It definitely sucks, but if you’re in a relationship, you’re going to fight — it’s inevitable. No matter how well you and your partner get along usually, there are things that are going to come up that you’re going to disagree on or situations that lead to the two of you getting mad at each other. Not only is this normal, it’s also healthy. But just because fighting is a part of any relationship doesn’t mean that it gives you and your partner an excuse to hurt each other. There are definitely ways to fight fair, and if you’re able to have productive arguments with your S/O, it can be a major game changer.
We’ve all been there: standing in the middle of the kitchen, screaming (or getting screamed at) about something so irrelevant that it probably isn’t going to matter in a few days. There are a lot of factors that can cause us to fight with people we truly do love, like outside stress or letting small issues build so long that eventually, you explode. But if you find yourself hitting that breaking point, just remember there is a way to let out your frustration without totally losing it or damaging your relationship permanently, especially if you know what to avoid when you’re fighting.
According to what marriage therapist Casey Caston told NBC News, there are certain things you need to keep off limits when you argue, and one of those things is bringing up the past — instead, you should be focusing on the problem at hand. You should also remember not to interrupt your S/O while they’re talking and let them be heard, and that name-calling and personal criticism is never okay. What you should remember to do, however, is to apologize, even if you don’t feel like this particular fight was necessarily your fault.

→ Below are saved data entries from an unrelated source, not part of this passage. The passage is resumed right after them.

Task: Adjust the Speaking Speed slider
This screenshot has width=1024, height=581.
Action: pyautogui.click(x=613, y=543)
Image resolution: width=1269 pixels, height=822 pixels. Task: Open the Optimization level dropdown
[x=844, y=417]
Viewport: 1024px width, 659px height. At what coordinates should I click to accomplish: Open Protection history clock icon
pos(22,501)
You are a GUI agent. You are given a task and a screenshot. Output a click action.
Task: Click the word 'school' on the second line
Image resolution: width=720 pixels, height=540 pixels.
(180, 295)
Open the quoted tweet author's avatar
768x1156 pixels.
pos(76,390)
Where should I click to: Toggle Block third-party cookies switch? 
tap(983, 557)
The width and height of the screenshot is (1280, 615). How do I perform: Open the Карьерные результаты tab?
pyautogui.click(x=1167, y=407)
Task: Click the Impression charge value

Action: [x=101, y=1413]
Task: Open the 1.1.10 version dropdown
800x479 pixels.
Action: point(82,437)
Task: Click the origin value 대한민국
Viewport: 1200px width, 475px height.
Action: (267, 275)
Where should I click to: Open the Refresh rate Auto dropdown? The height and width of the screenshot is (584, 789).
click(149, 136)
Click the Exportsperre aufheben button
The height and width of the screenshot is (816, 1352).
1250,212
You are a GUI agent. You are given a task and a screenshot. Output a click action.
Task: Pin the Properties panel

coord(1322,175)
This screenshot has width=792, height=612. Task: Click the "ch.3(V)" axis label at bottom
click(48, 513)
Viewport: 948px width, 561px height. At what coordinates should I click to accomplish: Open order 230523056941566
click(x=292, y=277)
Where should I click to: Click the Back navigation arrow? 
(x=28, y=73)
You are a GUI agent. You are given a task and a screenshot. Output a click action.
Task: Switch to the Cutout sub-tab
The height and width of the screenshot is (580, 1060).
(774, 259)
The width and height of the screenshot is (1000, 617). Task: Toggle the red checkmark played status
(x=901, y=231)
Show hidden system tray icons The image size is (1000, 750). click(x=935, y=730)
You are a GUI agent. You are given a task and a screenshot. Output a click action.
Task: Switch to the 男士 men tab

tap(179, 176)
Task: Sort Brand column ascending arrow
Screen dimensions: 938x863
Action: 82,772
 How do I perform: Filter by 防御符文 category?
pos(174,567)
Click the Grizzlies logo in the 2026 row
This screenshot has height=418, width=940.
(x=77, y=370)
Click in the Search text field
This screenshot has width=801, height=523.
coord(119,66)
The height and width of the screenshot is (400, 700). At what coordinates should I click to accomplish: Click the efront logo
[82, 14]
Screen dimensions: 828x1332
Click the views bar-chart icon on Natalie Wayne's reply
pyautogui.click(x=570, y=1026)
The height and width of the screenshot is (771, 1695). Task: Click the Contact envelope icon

“We need a proper apology that acknowledges the hurt, the pain, that accepts responsibility, being held accountable, problem solves, and asks for forgiveness,” Caston said. “When you apologize, like for so many couples, they’re no longer the enemy. Defenses drop, you’ve taken responsibility, you’ve acknowledged their hurt, and connection is restored and trust is built, too.”
“They may say, ‘I know you see it differently than me, but I appreciate that you are listening to my perspective,’” relationship expert Diane Sawaya Cloutier told The Huffington Post. “These positive moments decrease defensiveness and allow for a more productive conversation.”
She also mentioned that you should try to avoid bigger fights by not avoiding having a discussion about topics that could lead to issues down the line. Open lines of communication are key, even if it’s something you might not want to talk about.
“When taboo or uncomfortable topics remain unaddressed, they can turn any benign event into a big drama that could have been avoided in the first place,” she said. “Couples who talk about it can manage potential dramas.”
When you and your partner fight, it should be you two against the problem, not you against your partner. As long as you keep the mindset that you’re a team tackling this together, it’ll be easier to remember that this person is on your side, and you’re on theirs, so why tear them down? And of course, don’t be afraid to take a breather if you need to. A lot of people swear by never going to bed angry, but if you feel like you need to sleep on it and discuss it again in the morning with a clear head, that’s okay, too.
And even though fighting is normal, fighting a lot isn’t — and if you find that you or your S/O aren’t able to fight clean, it’s a problem. If your gut is telling you that your relationship can’t (or shouldn’t) survive whatever it is you’re arguing about, remember that it’s always okay to walk away. You deserve a relationship built on trust and respect, and that is something worth fighting for.